Stored records:
========

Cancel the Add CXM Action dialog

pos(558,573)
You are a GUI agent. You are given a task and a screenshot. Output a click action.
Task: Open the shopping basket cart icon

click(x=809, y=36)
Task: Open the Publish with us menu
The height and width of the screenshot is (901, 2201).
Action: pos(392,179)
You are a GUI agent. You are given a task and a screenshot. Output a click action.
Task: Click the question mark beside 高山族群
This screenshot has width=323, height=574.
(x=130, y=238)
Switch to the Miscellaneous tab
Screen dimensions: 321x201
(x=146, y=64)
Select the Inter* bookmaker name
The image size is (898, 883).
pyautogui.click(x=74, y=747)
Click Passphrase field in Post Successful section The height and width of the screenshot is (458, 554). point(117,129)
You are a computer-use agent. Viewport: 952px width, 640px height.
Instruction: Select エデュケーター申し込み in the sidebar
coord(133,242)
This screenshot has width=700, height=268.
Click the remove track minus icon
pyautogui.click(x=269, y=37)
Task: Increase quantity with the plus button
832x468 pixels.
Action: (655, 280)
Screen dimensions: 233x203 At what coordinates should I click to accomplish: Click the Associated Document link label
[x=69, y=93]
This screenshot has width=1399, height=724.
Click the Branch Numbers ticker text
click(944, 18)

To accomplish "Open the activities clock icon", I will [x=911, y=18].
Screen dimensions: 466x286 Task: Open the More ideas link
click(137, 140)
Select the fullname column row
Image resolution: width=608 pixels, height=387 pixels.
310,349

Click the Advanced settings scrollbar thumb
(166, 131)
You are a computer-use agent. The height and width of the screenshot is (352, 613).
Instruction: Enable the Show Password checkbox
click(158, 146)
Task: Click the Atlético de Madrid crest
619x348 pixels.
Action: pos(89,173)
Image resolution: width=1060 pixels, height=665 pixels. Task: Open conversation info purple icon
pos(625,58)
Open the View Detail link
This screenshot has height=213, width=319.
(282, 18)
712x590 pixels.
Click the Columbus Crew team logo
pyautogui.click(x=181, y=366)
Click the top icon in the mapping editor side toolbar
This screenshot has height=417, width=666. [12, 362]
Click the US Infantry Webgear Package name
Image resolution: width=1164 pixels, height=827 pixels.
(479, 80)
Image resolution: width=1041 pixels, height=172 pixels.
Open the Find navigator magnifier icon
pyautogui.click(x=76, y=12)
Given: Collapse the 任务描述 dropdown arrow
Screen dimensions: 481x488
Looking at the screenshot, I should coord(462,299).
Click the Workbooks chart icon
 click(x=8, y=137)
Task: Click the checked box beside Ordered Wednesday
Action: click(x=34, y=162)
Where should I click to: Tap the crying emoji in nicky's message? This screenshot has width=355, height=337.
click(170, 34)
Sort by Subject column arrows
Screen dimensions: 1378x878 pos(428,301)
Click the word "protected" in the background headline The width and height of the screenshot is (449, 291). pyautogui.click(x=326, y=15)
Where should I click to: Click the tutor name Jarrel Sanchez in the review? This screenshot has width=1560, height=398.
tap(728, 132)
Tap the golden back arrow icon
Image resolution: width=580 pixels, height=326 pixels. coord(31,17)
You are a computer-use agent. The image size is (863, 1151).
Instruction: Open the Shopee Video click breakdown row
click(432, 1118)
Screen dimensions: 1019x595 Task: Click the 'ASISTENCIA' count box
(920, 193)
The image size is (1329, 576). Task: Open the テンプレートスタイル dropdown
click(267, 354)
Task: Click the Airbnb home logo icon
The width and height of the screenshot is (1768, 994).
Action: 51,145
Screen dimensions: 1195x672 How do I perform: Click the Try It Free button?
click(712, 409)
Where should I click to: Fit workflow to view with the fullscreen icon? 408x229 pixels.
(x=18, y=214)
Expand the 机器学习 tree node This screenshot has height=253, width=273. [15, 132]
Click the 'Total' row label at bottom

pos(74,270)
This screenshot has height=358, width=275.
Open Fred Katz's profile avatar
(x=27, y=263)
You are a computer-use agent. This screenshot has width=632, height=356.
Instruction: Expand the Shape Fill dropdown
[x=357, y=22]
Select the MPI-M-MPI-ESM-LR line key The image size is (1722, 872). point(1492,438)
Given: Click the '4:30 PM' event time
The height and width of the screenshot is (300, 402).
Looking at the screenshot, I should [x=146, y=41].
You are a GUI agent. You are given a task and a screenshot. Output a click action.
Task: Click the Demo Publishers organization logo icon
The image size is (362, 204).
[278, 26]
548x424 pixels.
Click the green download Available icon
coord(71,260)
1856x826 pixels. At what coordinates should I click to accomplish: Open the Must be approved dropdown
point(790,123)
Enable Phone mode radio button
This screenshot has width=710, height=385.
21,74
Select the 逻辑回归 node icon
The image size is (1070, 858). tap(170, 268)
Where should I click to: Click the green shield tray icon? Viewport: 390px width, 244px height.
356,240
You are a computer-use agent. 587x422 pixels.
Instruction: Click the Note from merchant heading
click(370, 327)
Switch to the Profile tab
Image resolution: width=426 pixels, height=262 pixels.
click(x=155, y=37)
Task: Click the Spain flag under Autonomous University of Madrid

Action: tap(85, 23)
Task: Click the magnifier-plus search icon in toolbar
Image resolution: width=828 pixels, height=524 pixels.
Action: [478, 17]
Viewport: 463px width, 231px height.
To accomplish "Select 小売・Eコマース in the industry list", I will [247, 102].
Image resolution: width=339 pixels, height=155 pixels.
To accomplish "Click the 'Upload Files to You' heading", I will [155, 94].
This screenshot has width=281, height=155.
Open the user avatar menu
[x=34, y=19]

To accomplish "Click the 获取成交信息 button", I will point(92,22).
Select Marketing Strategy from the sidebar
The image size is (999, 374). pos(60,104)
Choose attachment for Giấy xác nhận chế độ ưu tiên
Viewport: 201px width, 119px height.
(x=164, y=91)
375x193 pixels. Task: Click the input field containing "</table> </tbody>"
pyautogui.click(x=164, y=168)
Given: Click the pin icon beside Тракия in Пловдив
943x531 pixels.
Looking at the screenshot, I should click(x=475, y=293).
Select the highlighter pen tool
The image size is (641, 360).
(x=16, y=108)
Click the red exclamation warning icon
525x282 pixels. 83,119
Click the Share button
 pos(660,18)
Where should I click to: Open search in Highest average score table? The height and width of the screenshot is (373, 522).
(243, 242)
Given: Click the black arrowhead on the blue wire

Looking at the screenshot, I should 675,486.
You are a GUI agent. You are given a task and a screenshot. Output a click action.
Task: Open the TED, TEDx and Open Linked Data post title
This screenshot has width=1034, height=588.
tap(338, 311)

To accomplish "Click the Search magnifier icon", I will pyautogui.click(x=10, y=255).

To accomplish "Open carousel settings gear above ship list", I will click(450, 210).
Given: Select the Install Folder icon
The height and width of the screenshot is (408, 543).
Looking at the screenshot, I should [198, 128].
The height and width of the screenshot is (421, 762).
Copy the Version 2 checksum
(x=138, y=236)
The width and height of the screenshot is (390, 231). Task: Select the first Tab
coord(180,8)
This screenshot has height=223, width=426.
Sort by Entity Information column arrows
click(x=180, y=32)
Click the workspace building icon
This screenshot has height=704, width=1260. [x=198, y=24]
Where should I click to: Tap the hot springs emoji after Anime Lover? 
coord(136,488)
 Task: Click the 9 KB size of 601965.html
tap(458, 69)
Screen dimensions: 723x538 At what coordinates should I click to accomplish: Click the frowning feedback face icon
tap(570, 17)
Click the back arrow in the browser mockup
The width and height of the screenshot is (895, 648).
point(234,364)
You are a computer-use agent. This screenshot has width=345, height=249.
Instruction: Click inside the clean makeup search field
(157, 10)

========

Every line holding the string "agent" should be copied here, so please find those lines in the data.

You are a GUI agent. You are given a task and a screenshot. Output a click action.
You are a GUI agent. You are given a task and a screenshot. Output a click action.
You are a computer-use agent. Viewport: 952px width, 640px height.
You are a computer-use agent. The height and width of the screenshot is (352, 613).
You are a computer-use agent. The image size is (863, 1151).
You are a computer-use agent. This screenshot has width=632, height=356.
You are a GUI agent. You are given a task and a screenshot. Output a click action.
You are a computer-use agent. 587x422 pixels.
You are a GUI agent. You are given a task and a screenshot. Output a click action.
You are a computer-use agent. This screenshot has width=345, height=249.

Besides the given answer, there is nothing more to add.